Exercise details: Reproduce every one of the following items verbatim, line by line, without altering any character.

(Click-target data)
+-------+
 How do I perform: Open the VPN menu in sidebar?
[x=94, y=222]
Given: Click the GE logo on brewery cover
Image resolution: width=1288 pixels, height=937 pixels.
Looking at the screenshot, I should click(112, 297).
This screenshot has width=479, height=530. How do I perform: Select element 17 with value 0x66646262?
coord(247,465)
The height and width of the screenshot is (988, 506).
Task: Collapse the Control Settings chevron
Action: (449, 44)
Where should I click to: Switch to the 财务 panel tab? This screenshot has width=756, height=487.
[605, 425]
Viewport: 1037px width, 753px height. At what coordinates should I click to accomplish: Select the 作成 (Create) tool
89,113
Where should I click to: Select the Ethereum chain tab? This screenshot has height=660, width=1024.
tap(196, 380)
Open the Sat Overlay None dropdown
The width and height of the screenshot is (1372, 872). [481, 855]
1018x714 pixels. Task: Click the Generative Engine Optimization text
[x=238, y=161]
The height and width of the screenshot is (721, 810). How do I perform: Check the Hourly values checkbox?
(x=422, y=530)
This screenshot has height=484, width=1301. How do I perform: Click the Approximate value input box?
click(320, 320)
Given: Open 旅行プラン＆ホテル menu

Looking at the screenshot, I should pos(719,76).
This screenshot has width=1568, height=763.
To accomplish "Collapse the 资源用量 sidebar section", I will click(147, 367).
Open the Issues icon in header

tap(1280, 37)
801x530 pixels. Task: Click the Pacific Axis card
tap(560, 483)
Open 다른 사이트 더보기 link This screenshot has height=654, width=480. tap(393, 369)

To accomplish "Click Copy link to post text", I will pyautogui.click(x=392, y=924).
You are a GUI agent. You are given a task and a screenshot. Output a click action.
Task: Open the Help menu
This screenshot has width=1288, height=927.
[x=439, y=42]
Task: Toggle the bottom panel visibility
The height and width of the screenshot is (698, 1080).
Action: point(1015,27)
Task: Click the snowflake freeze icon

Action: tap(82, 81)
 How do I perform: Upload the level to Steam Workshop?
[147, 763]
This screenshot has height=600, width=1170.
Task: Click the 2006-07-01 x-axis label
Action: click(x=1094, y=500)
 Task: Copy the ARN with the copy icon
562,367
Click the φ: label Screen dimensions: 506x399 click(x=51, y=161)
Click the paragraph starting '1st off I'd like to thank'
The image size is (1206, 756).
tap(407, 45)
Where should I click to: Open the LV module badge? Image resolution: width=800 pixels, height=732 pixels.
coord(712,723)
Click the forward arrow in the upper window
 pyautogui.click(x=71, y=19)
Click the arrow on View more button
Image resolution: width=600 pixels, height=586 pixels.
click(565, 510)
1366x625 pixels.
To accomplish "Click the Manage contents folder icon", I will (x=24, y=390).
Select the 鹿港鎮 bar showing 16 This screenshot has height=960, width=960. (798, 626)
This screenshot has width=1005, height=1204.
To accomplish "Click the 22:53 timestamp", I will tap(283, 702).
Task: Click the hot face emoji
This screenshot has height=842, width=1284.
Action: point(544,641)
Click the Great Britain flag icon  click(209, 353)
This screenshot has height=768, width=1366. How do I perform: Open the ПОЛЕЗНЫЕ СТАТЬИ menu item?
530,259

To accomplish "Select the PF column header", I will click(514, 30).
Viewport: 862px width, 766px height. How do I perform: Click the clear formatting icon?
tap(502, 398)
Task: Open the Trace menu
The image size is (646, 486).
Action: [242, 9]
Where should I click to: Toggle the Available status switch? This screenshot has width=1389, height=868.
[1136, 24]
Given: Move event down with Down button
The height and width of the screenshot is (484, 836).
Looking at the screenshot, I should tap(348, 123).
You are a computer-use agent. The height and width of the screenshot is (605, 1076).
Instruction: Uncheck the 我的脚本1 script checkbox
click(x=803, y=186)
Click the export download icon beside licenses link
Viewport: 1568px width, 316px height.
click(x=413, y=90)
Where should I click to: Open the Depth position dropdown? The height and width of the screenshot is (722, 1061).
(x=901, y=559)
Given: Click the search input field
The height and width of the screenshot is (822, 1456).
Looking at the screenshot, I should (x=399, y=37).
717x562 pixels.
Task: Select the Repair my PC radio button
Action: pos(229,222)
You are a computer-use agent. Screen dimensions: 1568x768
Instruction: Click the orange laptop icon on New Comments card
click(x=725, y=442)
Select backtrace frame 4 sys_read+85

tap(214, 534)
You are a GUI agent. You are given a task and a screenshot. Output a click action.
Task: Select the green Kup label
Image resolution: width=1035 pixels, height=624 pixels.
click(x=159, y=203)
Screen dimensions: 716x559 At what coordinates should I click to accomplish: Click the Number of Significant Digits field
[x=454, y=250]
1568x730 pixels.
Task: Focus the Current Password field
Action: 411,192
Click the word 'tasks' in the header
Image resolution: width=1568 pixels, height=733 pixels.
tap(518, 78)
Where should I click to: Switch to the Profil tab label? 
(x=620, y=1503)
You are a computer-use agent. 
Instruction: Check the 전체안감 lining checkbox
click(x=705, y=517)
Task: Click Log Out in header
+-------+
Task response:
 How do I perform: Open the VPN menu in sidebar?
[x=94, y=222]
Given: Click the GE logo on brewery cover
Image resolution: width=1288 pixels, height=937 pixels.
Looking at the screenshot, I should click(112, 297).
This screenshot has width=479, height=530. How do I perform: Select element 17 with value 0x66646262?
coord(247,465)
The height and width of the screenshot is (988, 506).
Task: Collapse the Control Settings chevron
Action: (449, 44)
Where should I click to: Switch to the 财务 panel tab? This screenshot has width=756, height=487.
[605, 425]
Viewport: 1037px width, 753px height. At what coordinates should I click to accomplish: Select the 作成 (Create) tool
89,113
Where should I click to: Select the Ethereum chain tab? This screenshot has height=660, width=1024.
tap(196, 380)
Open the Sat Overlay None dropdown
The width and height of the screenshot is (1372, 872). [481, 855]
1018x714 pixels. Task: Click the Generative Engine Optimization text
[x=238, y=161]
The height and width of the screenshot is (721, 810). How do I perform: Check the Hourly values checkbox?
(x=422, y=530)
This screenshot has height=484, width=1301. How do I perform: Click the Approximate value input box?
click(320, 320)
Given: Open 旅行プラン＆ホテル menu

Looking at the screenshot, I should pos(719,76).
This screenshot has width=1568, height=763.
To accomplish "Collapse the 资源用量 sidebar section", I will click(147, 367).
Open the Issues icon in header

tap(1280, 37)
801x530 pixels. Task: Click the Pacific Axis card
tap(560, 483)
Open 다른 사이트 더보기 link This screenshot has height=654, width=480. tap(393, 369)

To accomplish "Click Copy link to post text", I will pyautogui.click(x=392, y=924).
You are a GUI agent. You are given a task and a screenshot. Output a click action.
Task: Open the Help menu
This screenshot has width=1288, height=927.
[x=439, y=42]
Task: Toggle the bottom panel visibility
The height and width of the screenshot is (698, 1080).
Action: point(1015,27)
Task: Click the snowflake freeze icon

Action: tap(82, 81)
 How do I perform: Upload the level to Steam Workshop?
[147, 763]
This screenshot has height=600, width=1170.
Task: Click the 2006-07-01 x-axis label
Action: click(x=1094, y=500)
 Task: Copy the ARN with the copy icon
562,367
Click the φ: label Screen dimensions: 506x399 click(x=51, y=161)
Click the paragraph starting '1st off I'd like to thank'
The image size is (1206, 756).
tap(407, 45)
Where should I click to: Open the LV module badge? Image resolution: width=800 pixels, height=732 pixels.
coord(712,723)
Click the forward arrow in the upper window
 pyautogui.click(x=71, y=19)
Click the arrow on View more button
Image resolution: width=600 pixels, height=586 pixels.
click(565, 510)
1366x625 pixels.
To accomplish "Click the Manage contents folder icon", I will (x=24, y=390).
Select the 鹿港鎮 bar showing 16 This screenshot has height=960, width=960. (798, 626)
This screenshot has width=1005, height=1204.
To accomplish "Click the 22:53 timestamp", I will tap(283, 702).
Task: Click the hot face emoji
This screenshot has height=842, width=1284.
Action: point(544,641)
Click the Great Britain flag icon  click(209, 353)
This screenshot has height=768, width=1366. How do I perform: Open the ПОЛЕЗНЫЕ СТАТЬИ menu item?
530,259

To accomplish "Select the PF column header", I will click(514, 30).
Viewport: 862px width, 766px height. How do I perform: Click the clear formatting icon?
tap(502, 398)
Task: Open the Trace menu
The image size is (646, 486).
Action: [242, 9]
Where should I click to: Toggle the Available status switch? This screenshot has width=1389, height=868.
[1136, 24]
Given: Move event down with Down button
The height and width of the screenshot is (484, 836).
Looking at the screenshot, I should tap(348, 123).
You are a computer-use agent. The height and width of the screenshot is (605, 1076).
Instruction: Uncheck the 我的脚本1 script checkbox
click(x=803, y=186)
Click the export download icon beside licenses link
Viewport: 1568px width, 316px height.
click(x=413, y=90)
Where should I click to: Open the Depth position dropdown? The height and width of the screenshot is (722, 1061).
(x=901, y=559)
Given: Click the search input field
The height and width of the screenshot is (822, 1456).
Looking at the screenshot, I should (x=399, y=37).
717x562 pixels.
Task: Select the Repair my PC radio button
Action: pos(229,222)
You are a computer-use agent. Screen dimensions: 1568x768
Instruction: Click the orange laptop icon on New Comments card
click(x=725, y=442)
Select backtrace frame 4 sys_read+85

tap(214, 534)
You are a GUI agent. You are given a task and a screenshot. Output a click action.
Task: Select the green Kup label
Image resolution: width=1035 pixels, height=624 pixels.
click(x=159, y=203)
Screen dimensions: 716x559 At what coordinates should I click to accomplish: Click the Number of Significant Digits field
[x=454, y=250]
1568x730 pixels.
Task: Focus the Current Password field
Action: 411,192
Click the word 'tasks' in the header
Image resolution: width=1568 pixels, height=733 pixels.
tap(518, 78)
Where should I click to: Switch to the Profil tab label? 
(x=620, y=1503)
You are a computer-use agent. 
Instruction: Check the 전체안감 lining checkbox
click(x=705, y=517)
Task: Click Log Out in header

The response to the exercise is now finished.